Start of EXTRACTED ENTRIES

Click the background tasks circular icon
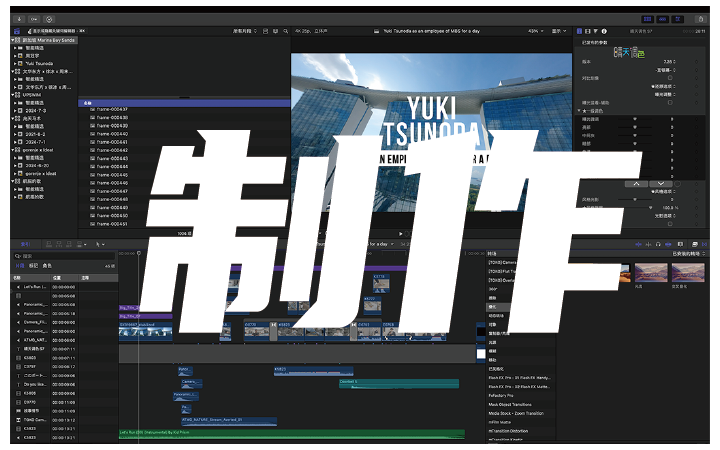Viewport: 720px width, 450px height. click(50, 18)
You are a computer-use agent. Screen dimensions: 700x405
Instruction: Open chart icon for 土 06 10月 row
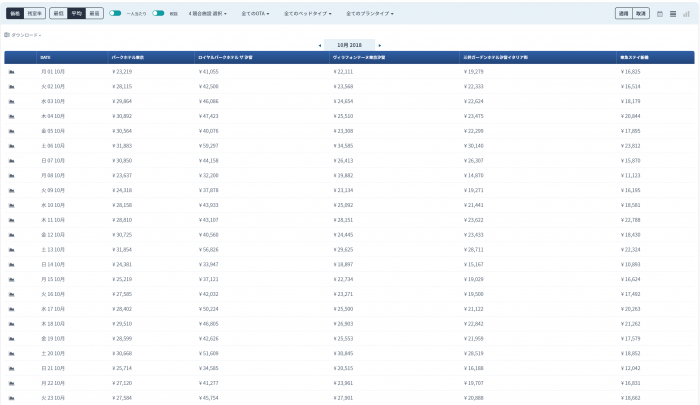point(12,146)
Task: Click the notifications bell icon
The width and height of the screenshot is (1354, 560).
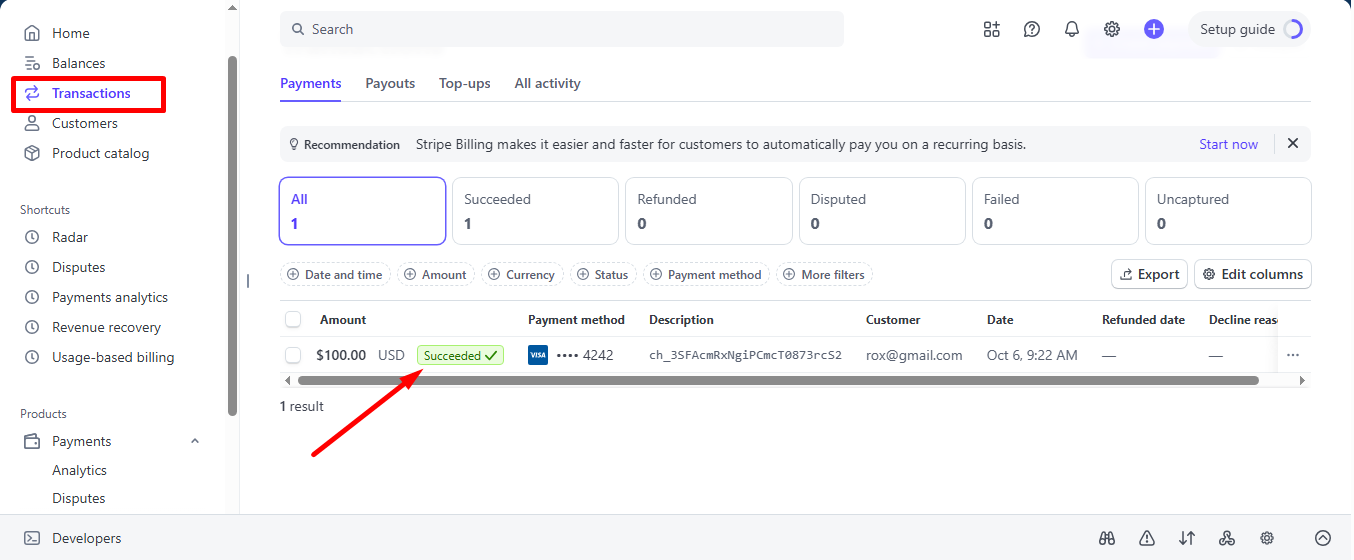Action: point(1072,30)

End of EXTRACTED ENTRIES
Start of EXTRACTED ENTRIES

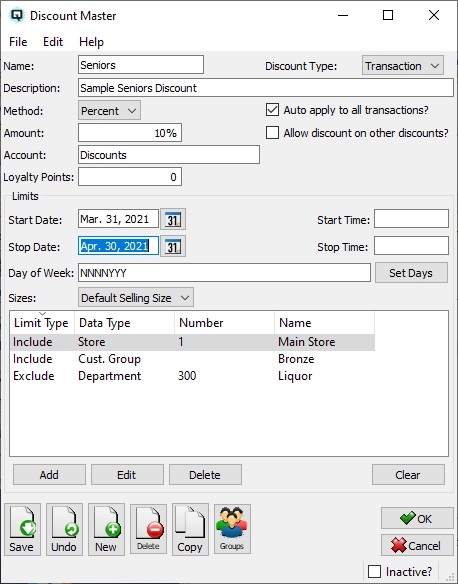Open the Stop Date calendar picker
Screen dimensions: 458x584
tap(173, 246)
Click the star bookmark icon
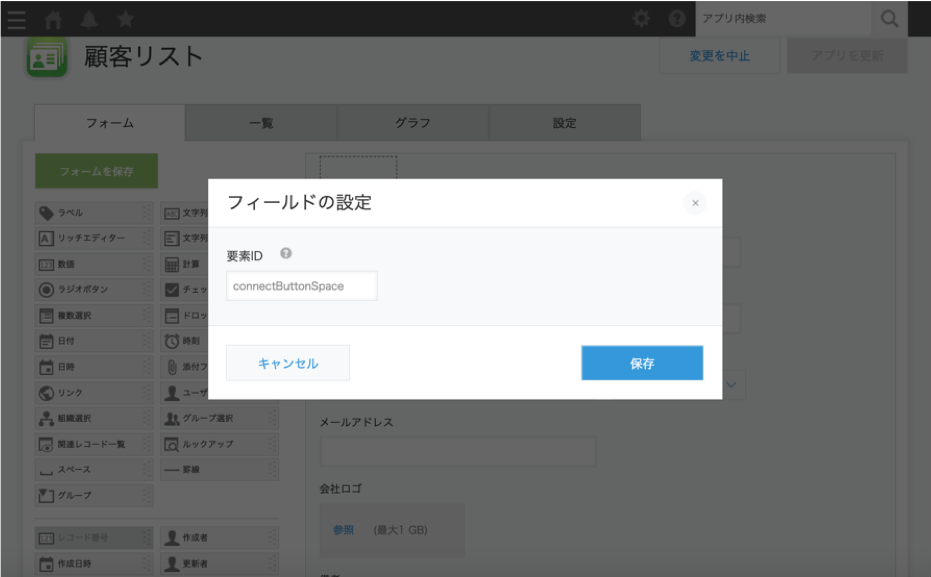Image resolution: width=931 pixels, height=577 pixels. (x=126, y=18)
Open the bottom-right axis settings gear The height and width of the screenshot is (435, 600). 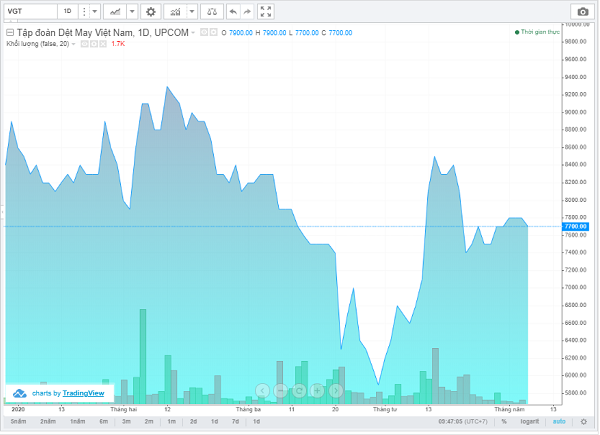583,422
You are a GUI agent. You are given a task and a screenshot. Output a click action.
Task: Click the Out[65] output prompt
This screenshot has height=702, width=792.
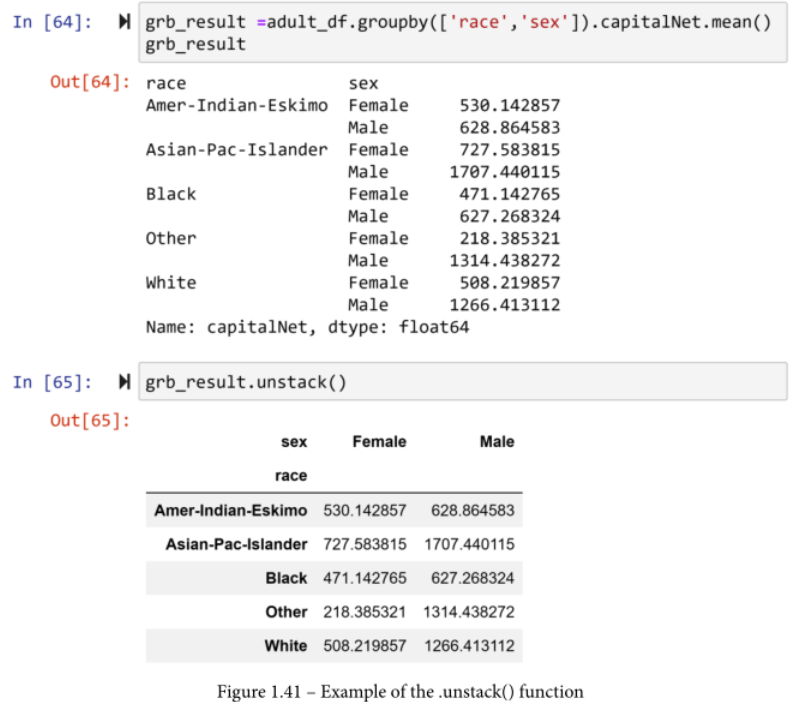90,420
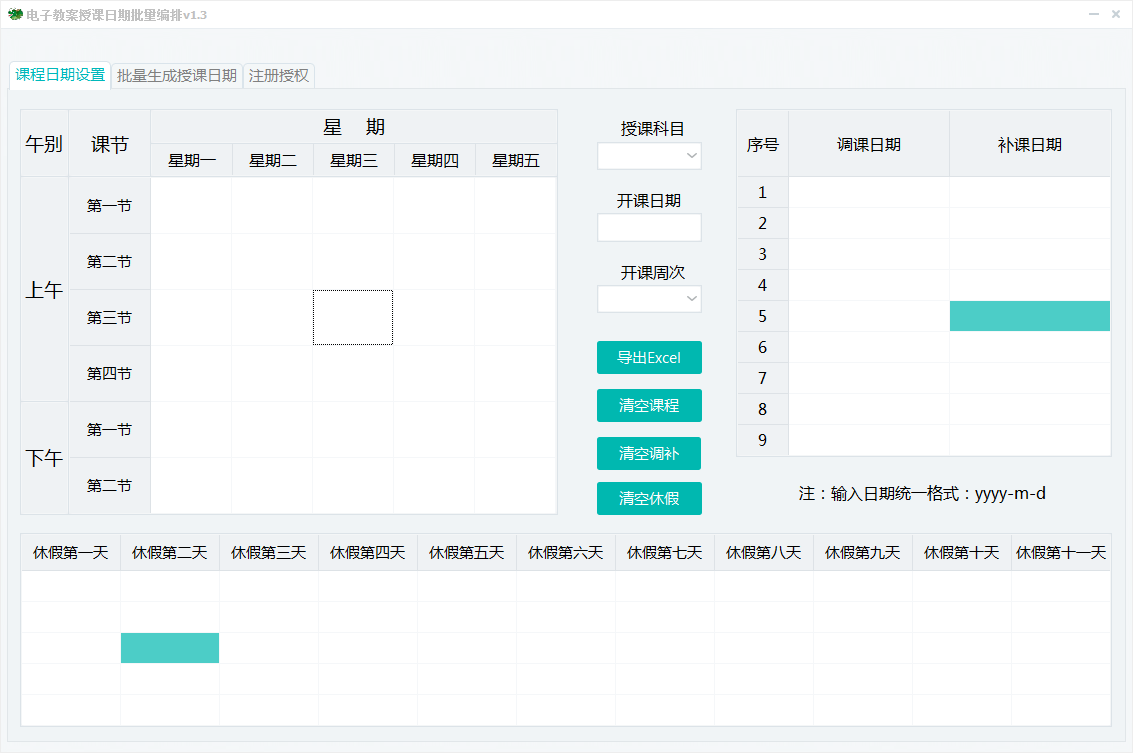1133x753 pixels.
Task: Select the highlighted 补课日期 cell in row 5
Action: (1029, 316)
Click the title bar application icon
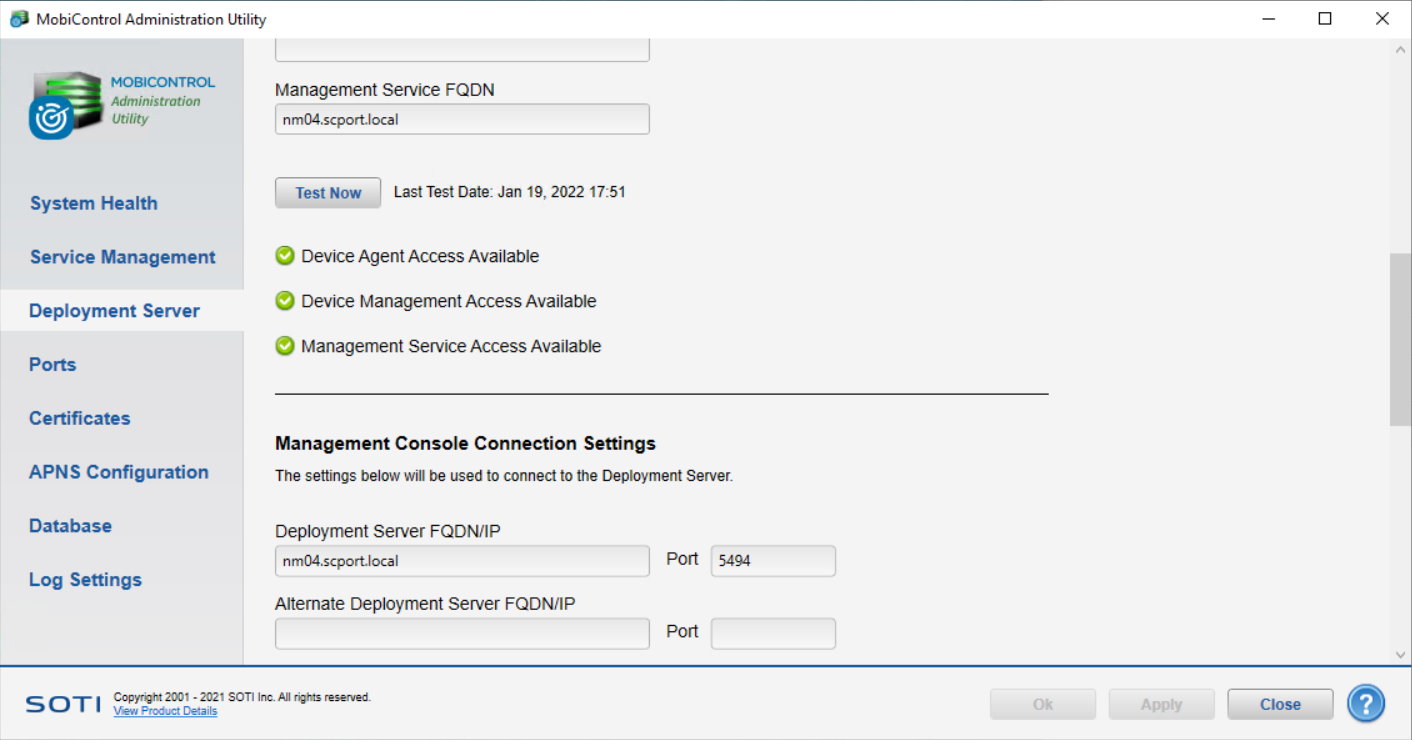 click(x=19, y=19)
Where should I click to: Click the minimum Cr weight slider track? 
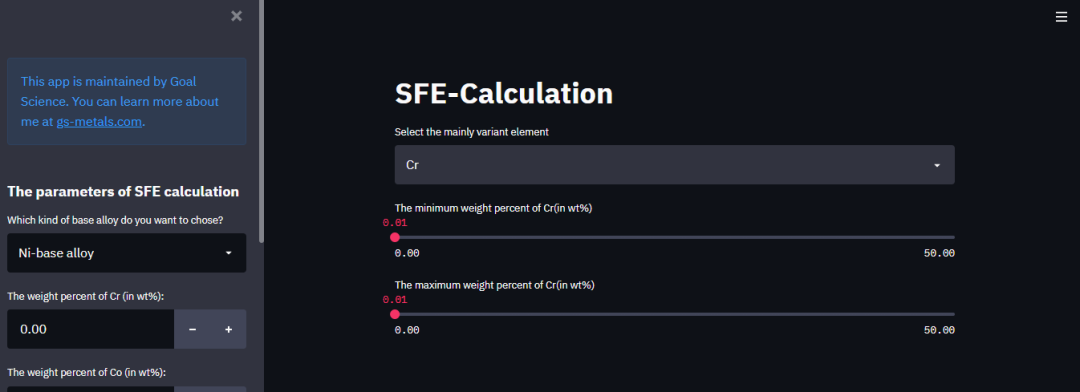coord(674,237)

End of EXTRACTED ENTRIES
Start of EXTRACTED ENTRIES

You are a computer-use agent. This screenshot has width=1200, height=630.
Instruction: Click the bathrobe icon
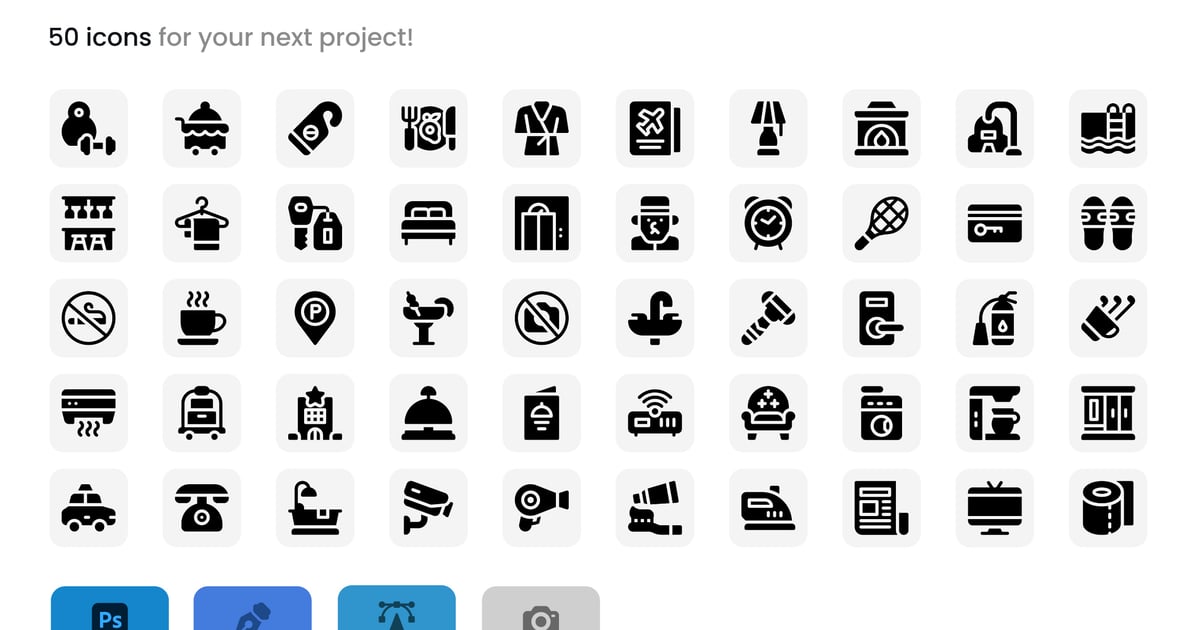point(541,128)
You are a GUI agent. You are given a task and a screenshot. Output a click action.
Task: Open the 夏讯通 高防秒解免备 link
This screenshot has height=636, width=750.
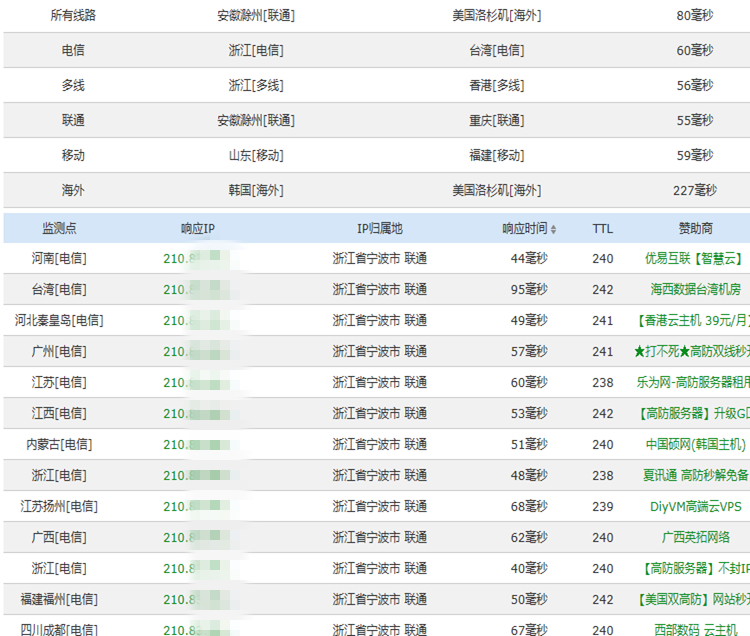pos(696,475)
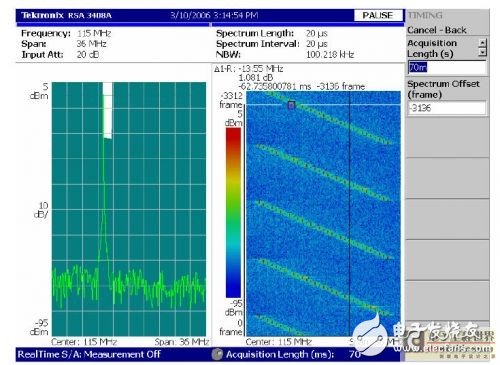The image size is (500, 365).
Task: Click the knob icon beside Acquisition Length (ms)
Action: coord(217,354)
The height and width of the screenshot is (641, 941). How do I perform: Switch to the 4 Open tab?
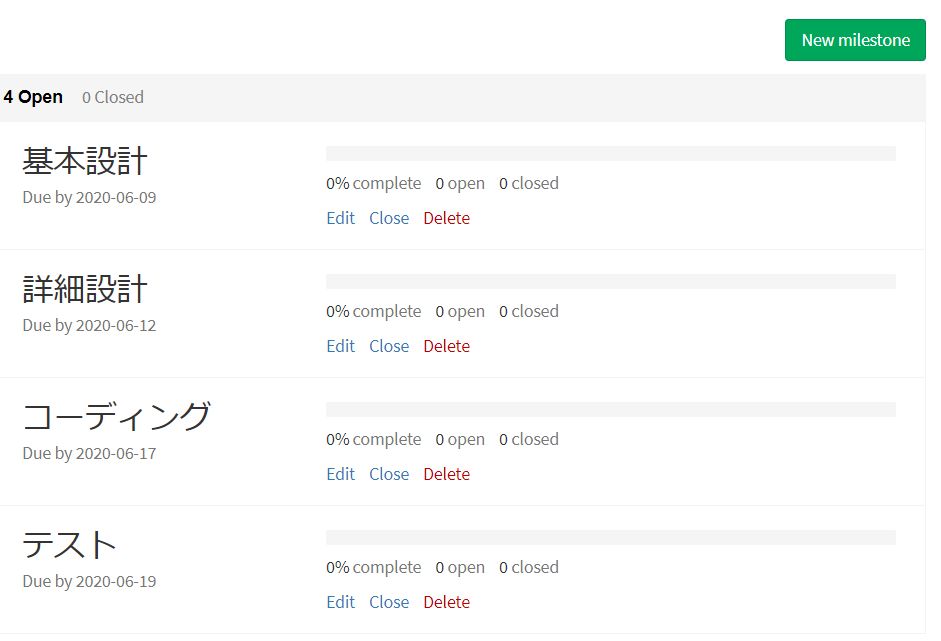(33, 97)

End of EXTRACTED ENTRIES

● ABOUT THIS EXERCISE
Each line of the records that contains the string "agent" must be copied.

● YOUR RESPONSE
You are a computer-use agent. Screen dimensions: 700x405
You are a GUI agent. You are given a task and a screenshot. Output a click action.
You are a computer-use agent. This screenshot has width=1200, height=630.
You are a GUI agent. You are given a task and a screenshot. Output a click action.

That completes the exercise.